La fin du monde, “made in China”
Dans un rapport, l'entreprise américaine McAfee affirme avoir découvert la plus grande attaque informatique répertoriée à ce jour, visant plus de dix pays. Déjà, les regards se tournent vers la Chine, et c'est tout sauf un hasard.
Cette fois-ci, c’est sûr, certain, gravé dans le marbre, écrit dans un épais rapport. Cette fois-ci, ce sont les Chinois. De quoi les accuse-t-on? D’être derrière la plus vaste attaque informatique jamais enregistrée, inédite par son ampleur et sa durée. Tant et si bien que Vanity Fair, qui s’est fait le premier écho de l’affaire dans la presse, parle d’une “campagne de cyber-espionnage sans précédent” et va jusqu’à consacrer un dossier à la menace sino-technologique.
Mise au jour par l’éditeur de logiciels de sécurité américain McAfee, l’opération “Shady RAT” (“outil louche de contrôle à distance” en bon français, ou “Mouchard Ténébreux”, dixit RFI) aurait pillé les informations de plus de 70 gouvernements, entreprises ou organisations pendant cinq ans. Pourtant, Dmitri Alperovitch, le directeur de recherche qui a identifié la cellule souche et la décrypte sur son blog et dans un rapport de 15 pages (PDF, en), se garde bien d’accuser ouvertement Pékin. En revanche, il dédouane “les mouvements activistes vaguement organisés” (des Anonymous à LulzSec), pour évoquer un commanditaire autrement plus coordonné:
Même si l’ampleur et la durée de Shady RAT peuvent choquer ceux qui n’ont pas été intimement impliqués dans les investigations sur ces opérations précises d’espionnage, j’aimerais vous prévenir que ce que je décris ici a été une opération spécifique conduite par un seul acteur.
La muleta chinoise
Parmi les victimes de ce grand détroussage dont les conséquences immédiates restent assez floues, les États-Unis sont les plus touchés: sur 72 cibles, 49 sont américaines. Et pas n’importe lesquelles, puisque 13 entreprises d’armement et plusieurs agences gouvernementales figurent dans la liste. Concomitance ou signe avant-coureur, plusieurs mastodontes du complexe militaro-industriel avaient été dépouillés il y a quelques semaines. Parmi eux, Lockheed Martin, L-3 Communications et Northrop Grumman, tous pesant des dizaines de milliards de dollars.
Aux côtés des États-Unis, on retrouve une douzaine d’autres pays, dont le Canada, le Japon, la Corée du Sud, l’Allemagne, le Royaume-Uni ou l’Inde. La présence de Taïwan serait quant à elle la preuve formelle de l’implication chinoise. C’est en tout cas l’avis de James Lewis, un analyste du Center for Strategic and International Studies (CSIS), un think tank bipartisan de Washington D.C. :
Tous les signes pointent vers la Chine… Qui d’autre espionne Taïwan?

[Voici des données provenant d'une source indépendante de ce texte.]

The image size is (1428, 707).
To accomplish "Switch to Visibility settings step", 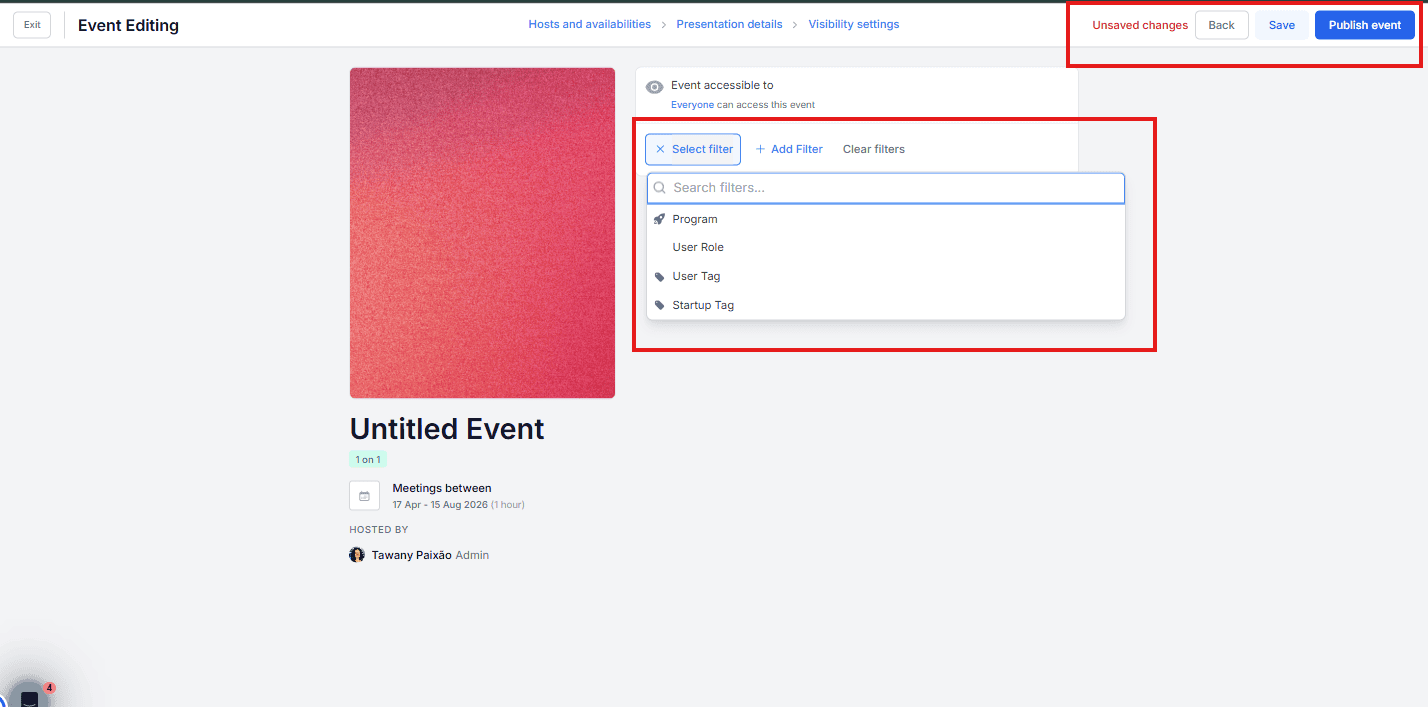I will point(853,24).
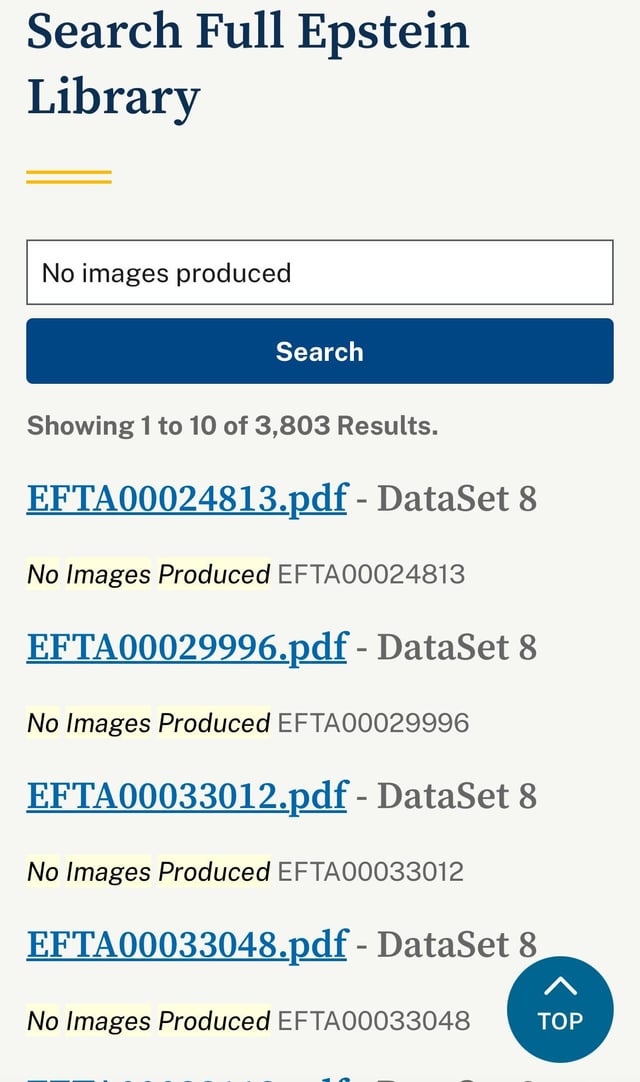
Task: Click "DataSet 8" beside EFTA00029996.pdf
Action: pyautogui.click(x=457, y=647)
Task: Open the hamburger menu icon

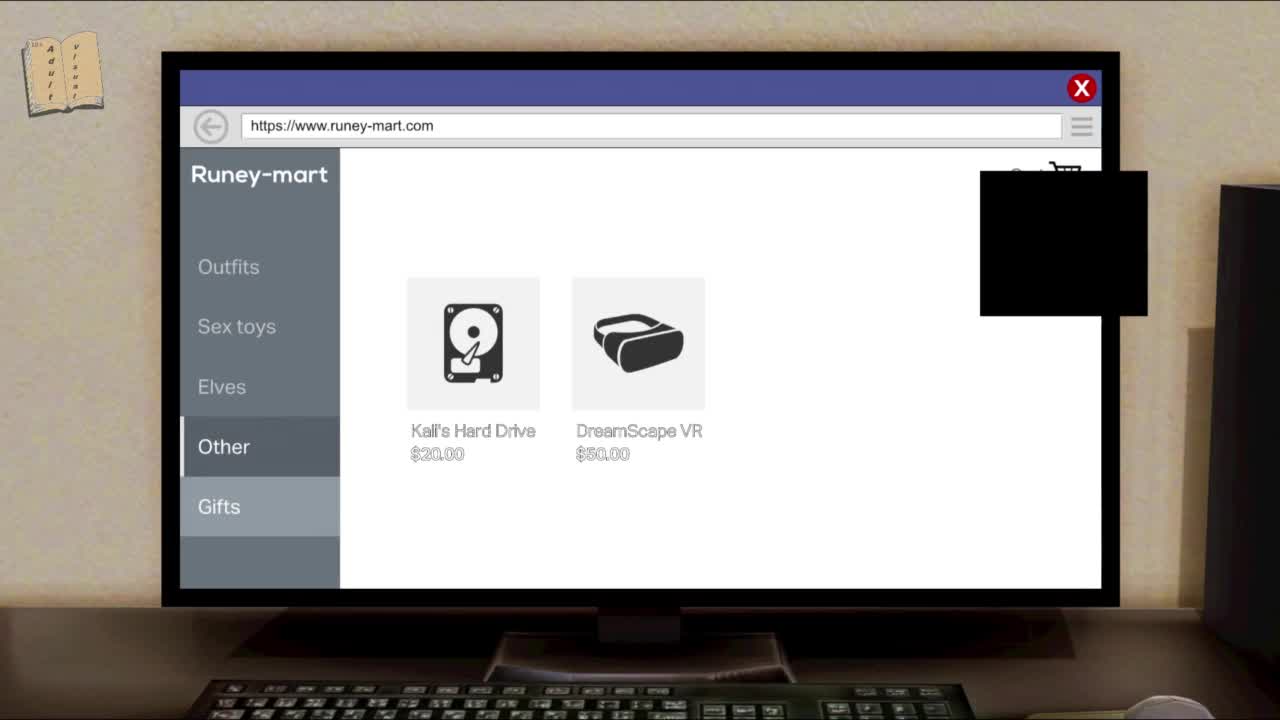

La conclusion peut sembler hâtive, toujours est-il qu’elle a été relayée par bon nombre d’experts, y compris chez Microsoft. Toujours prompts à pointer du doigt un Empire du milieu décidément bien encombrant, ceux-ci s’en donnent à cœur joie. Très à la mode dans les milieux de l’intelligence économique – le précédent Renault suffit pour s’en convaincre – le chiffon rouge chinois n’est pas non plus une muleta créée ex nihilo et agitée par des pays occidentaux empêtrés dans une révolution numérique qui les submerge. En 2010 aux Etats-Unis, 11 citoyens chinois ont été poursuivis pour espionnage. Dix d’entre eux s’intéressaient à des objectifs de haute technologie.
Course aux cyber-armements
Même si les autorités chinoises passent leur temps à disqualifier les accusations américaines en réclamant des preuves que le camp d’en face est incapable de fournir, les bataillons de honkers (ces hackers patriotes formés aux frais du Parti) et l’attaque surmédiatisée contre Google début 2010 ont définitivement changé la donne géopolitique.

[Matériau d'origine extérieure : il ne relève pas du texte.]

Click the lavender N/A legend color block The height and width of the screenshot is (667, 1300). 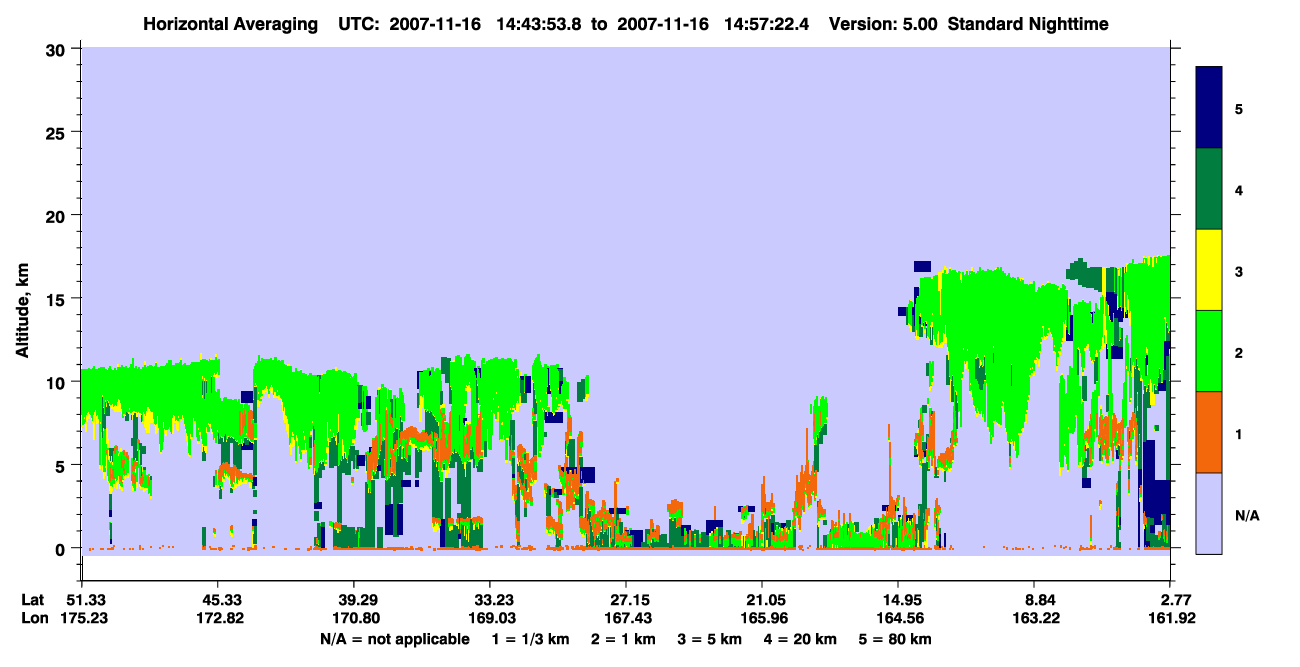point(1209,513)
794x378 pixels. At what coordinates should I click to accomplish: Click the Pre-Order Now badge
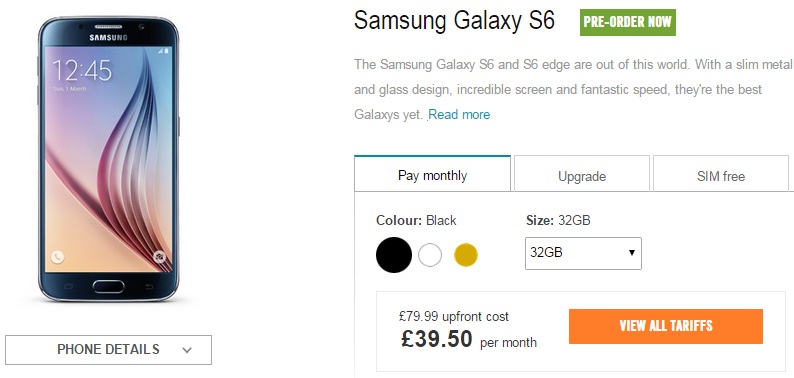(x=627, y=22)
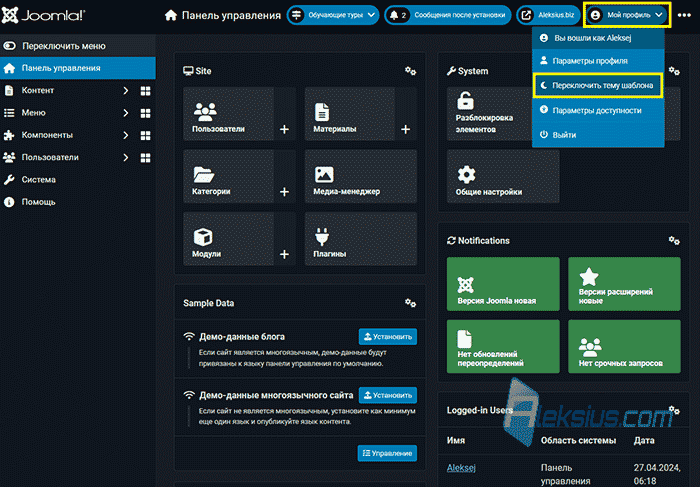Click the Версия Joomla новая tile
Viewport: 700px width, 487px height.
click(503, 284)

Désormais, selon une rhétorique post-Guerre froide largement alimentée par les deux discours d’Hillary Clinton sur la liberté d’Internet, les éditorialistes évoquent une “course aux cyber-armements” où les capacités de réactions aux virus remplacent la bombe H et les fusées. S’adressant à un parterre de spécialistes de la sécurité informatique lors de la conférence Black Hat à Las Vegas, un vétéran de la CIA, Cofer Black, a affirmé que “la guerre des codes” était sur le point d’éclater (une terminologie que nous utilisions déjà début juin, avec une lecture sensiblement différente).
Auditer le matériel
Problème, ce nouveau terrain de jeu, doublé d’un paradigme stratégique aux contours pas très nets, vient se juxtaposer à une réalité quelque peu déconcertante. Faites donc le test: regardez derrière vos unités centrales, sous vos ordinateurs portables, et comptez le nombre de produits estampillés “Made in China” (en réalité, le bout de la chaîne, comme l’expliquait le New York Times dès 2006). Tant et si bien que le Congrès américain commence à auditionner des spécialistes inquiets. L’un d’entre eux, Kevin Coleman, estime qu’il vaudrait mieux auditer le matériel du Pentagone ou des agences fédérales avant de jouer les vierges effarouchées:
Si nous ne décidons pas de tout fabriquer chez nous, alors il faut améliorer les outils et les techniques de validation.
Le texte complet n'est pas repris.